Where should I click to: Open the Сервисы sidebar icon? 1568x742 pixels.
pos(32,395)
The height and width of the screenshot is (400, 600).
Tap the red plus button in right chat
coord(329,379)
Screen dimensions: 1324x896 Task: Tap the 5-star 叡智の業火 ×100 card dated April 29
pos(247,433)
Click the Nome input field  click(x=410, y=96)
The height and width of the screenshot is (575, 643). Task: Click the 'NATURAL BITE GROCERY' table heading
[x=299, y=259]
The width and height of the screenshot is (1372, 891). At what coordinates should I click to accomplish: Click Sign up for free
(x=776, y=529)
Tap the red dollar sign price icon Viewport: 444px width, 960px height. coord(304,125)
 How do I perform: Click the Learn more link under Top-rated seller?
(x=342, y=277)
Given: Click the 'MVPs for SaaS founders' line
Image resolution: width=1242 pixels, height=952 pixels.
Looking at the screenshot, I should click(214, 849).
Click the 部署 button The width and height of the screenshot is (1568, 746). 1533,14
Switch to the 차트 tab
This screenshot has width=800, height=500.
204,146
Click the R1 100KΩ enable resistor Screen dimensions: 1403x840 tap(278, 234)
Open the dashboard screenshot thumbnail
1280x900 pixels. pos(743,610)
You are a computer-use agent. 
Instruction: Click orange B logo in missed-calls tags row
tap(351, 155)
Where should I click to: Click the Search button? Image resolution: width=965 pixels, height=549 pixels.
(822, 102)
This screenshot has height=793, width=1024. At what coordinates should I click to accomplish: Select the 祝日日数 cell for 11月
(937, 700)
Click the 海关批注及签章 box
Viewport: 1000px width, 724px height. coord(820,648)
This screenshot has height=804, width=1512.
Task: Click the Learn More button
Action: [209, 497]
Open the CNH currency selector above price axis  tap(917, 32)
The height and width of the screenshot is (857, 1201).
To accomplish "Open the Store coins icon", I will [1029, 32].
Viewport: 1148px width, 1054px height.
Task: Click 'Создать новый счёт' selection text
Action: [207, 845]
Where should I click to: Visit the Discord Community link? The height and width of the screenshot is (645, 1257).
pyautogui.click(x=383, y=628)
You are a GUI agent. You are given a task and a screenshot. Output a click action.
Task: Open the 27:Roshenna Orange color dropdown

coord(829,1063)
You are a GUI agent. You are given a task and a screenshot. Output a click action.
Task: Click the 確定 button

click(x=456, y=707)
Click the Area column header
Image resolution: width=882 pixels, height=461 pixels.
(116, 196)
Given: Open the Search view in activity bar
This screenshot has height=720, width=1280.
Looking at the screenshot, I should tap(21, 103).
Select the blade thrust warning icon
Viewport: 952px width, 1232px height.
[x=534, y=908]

** Task **
Copy the listing from the line containing "Screen dimensions: 1324x896" through the line containing "(x=342, y=277)", swapping "Tap" for "Press" and keeping everything else the same.

** Solution to this problem **
Screen dimensions: 1324x896 Task: Press the 5-star 叡智の業火 ×100 card dated April 29
pos(247,433)
Click the Nome input field  click(x=410, y=96)
The height and width of the screenshot is (575, 643). Task: Click the 'NATURAL BITE GROCERY' table heading
[x=299, y=259]
The width and height of the screenshot is (1372, 891). At what coordinates should I click to accomplish: Click Sign up for free
(x=776, y=529)
Press the red dollar sign price icon Viewport: 444px width, 960px height. coord(304,125)
 How do I perform: Click the Learn more link under Top-rated seller?
(x=342, y=277)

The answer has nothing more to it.